Mots-clefs

, , ,

Illustration par Milan Milanov

Il est difficile de lancer sa subjectivité dans le débat public. D’abord, parce qu’il faut être fort pour affronter les réactions que celle-ci suscite, d’autre part, car il faut avoir foi en son jugement.

Sur la toile, nombre d’internautes ont choisi le blog pour faire part à tous de leurs pensées. On peut y voir un fabuleux élan démocratique, on peut aussi y voir le déferlement d’une avalanche de futilité. La sphère médiatique – et Internet dans une plus large mesure – n’est pas devenue seulement le lieu de toutes les égalités, elle apparait aussi comme un torrent insaisissable, dont le débit ne cesse d’augmenter, et dans lequel il devient impossible de lutter contre le courant.

La vitesse de l’information nous invite trop rarement à enraciner une réflexion ou une opinion. Celles-ci sont emportées par la violence du courant : les scandales d’hier sont chassés par l’indignation d’aujourd’hui, qui sera elle-même remplacée par les surprises de demain.

Majoritairement, les blogs suivent le courant. Le blogueur réagit périodiquement aux événements qui font irruption dans les médias. Il encense, condamne, observe, ironise, s’indigne, interpelle… puis recommence avec un autre fait. Pour ne pas se noyer, le blogueur nage. Avec le courant, ou à contre-sens.

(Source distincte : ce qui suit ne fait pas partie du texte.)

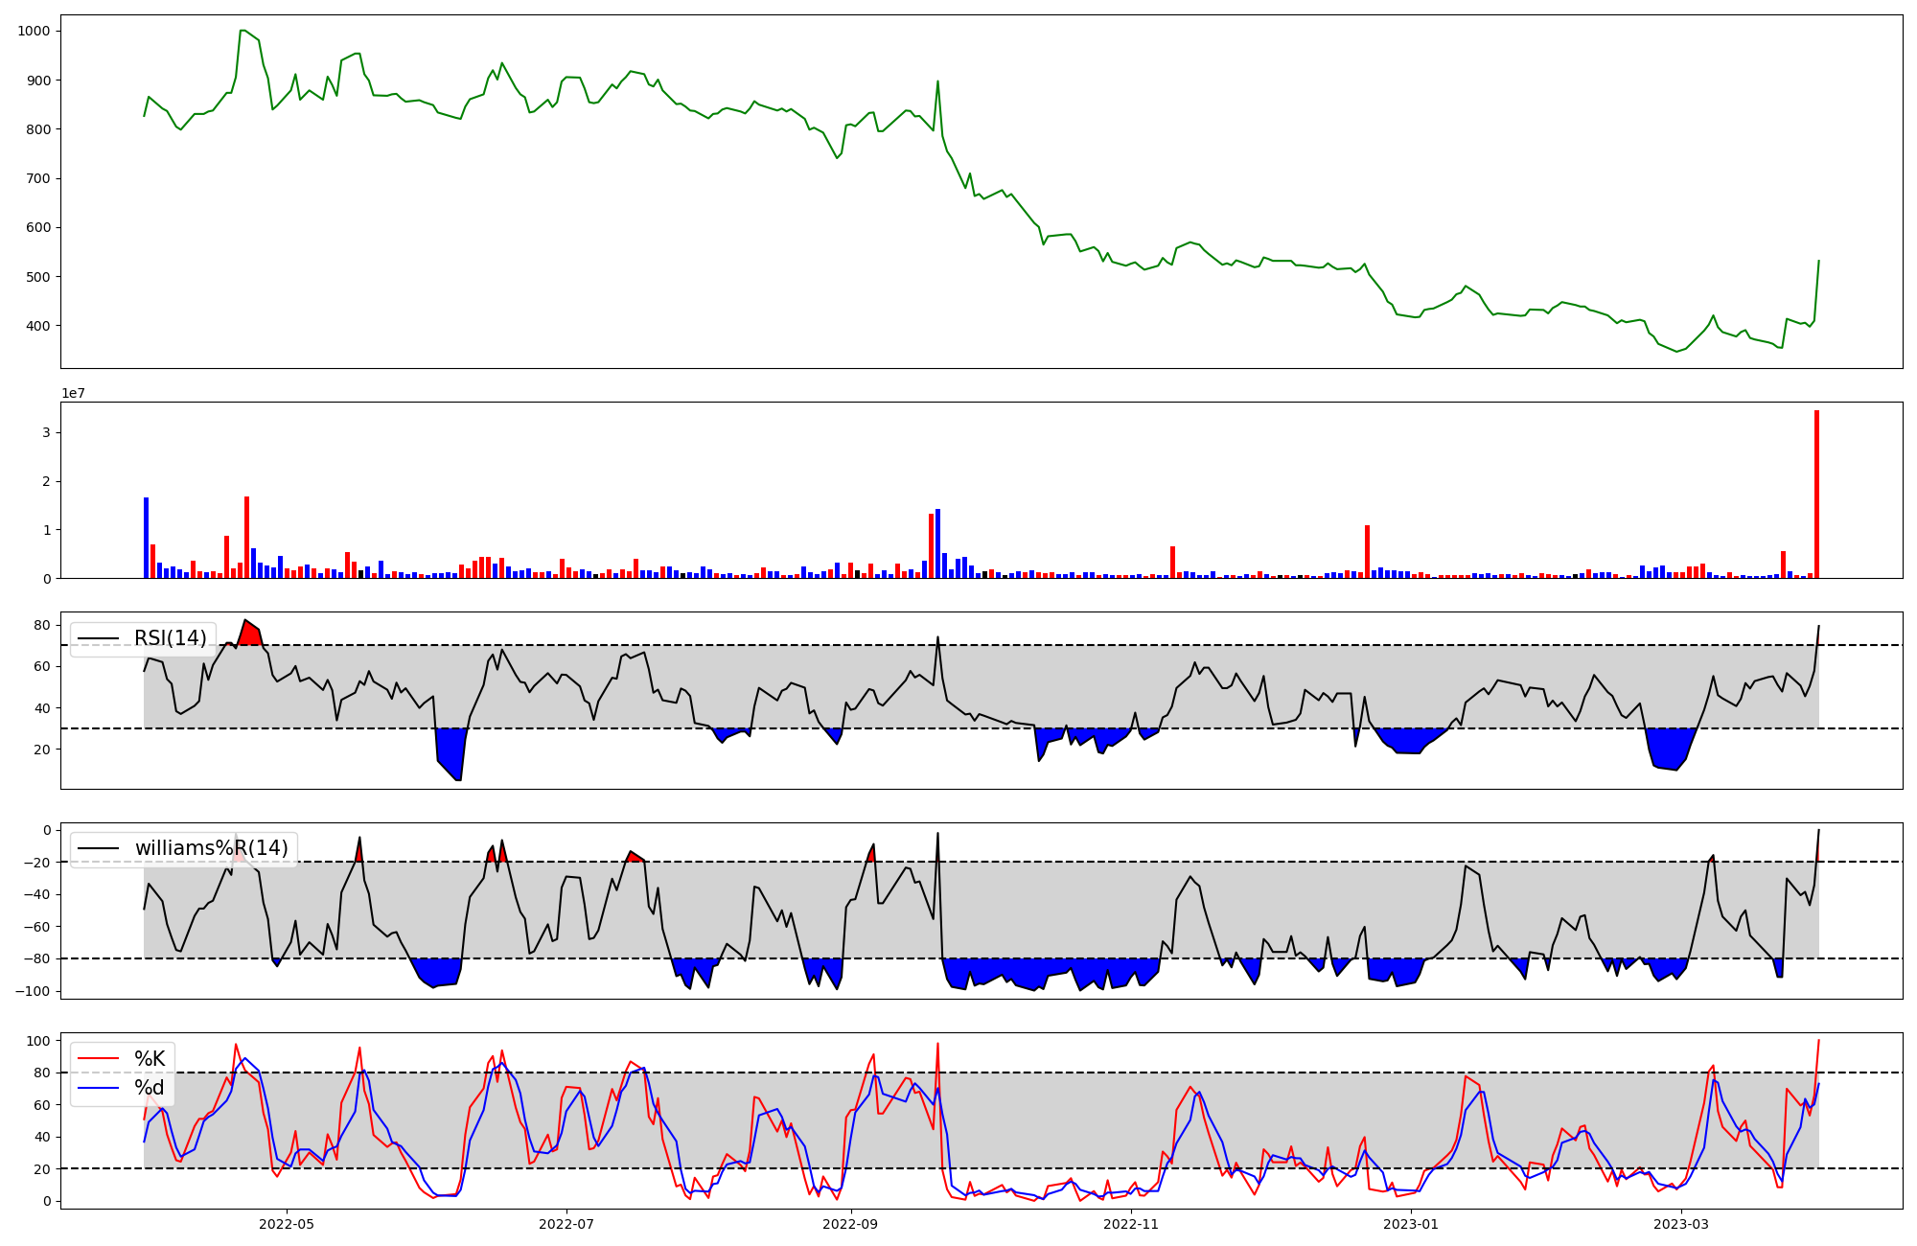
Task: Click the %d legend entry text
Action: point(150,1088)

Pour ce site, j’ai choisi les pilotis. Je ne m’impose aucune régularité pour la parution des articles. Je ne tiens pas à accompagner le déferlement permanent des nouvelles qui nous assaillent. Je voudrais juste de temps en temps sortir de l’eau et tenter d’exercer ma pensée au calme. On peut avoir un avis sur tout, mais tous les avis ne méritent pas d’être partagés.